▸ **Exercise goal**
Search the entries below for "agent". Report each line where it occurs.

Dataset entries
• • • • •

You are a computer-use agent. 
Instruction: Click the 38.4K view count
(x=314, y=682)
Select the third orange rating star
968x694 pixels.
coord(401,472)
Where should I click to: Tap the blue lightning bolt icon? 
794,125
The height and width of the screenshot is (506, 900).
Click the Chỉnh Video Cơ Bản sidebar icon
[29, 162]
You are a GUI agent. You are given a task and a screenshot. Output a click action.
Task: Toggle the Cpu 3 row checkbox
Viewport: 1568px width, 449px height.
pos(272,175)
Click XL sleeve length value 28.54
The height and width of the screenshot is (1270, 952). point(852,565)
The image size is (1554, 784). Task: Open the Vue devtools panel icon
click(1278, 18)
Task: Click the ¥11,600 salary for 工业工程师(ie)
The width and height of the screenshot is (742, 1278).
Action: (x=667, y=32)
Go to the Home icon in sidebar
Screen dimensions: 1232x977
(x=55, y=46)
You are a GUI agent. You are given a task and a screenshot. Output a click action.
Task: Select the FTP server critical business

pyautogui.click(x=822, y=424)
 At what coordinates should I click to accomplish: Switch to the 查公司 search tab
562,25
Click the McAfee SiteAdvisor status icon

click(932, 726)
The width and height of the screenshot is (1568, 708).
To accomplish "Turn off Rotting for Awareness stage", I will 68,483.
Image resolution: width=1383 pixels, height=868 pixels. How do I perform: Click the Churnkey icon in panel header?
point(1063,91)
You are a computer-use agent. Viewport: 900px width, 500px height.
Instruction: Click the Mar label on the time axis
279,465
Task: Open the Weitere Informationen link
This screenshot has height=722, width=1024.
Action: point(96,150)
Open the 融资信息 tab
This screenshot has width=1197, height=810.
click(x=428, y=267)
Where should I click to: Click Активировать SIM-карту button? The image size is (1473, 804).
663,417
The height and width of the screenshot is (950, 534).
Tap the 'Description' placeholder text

• • • • •

▸ **Written response**
You are a computer-use agent. 
You are a GUI agent. You are given a task and a screenshot. Output a click action.
You are a GUI agent. You are given a task and a screenshot. Output a click action.
You are a computer-use agent. Viewport: 900px width, 500px height.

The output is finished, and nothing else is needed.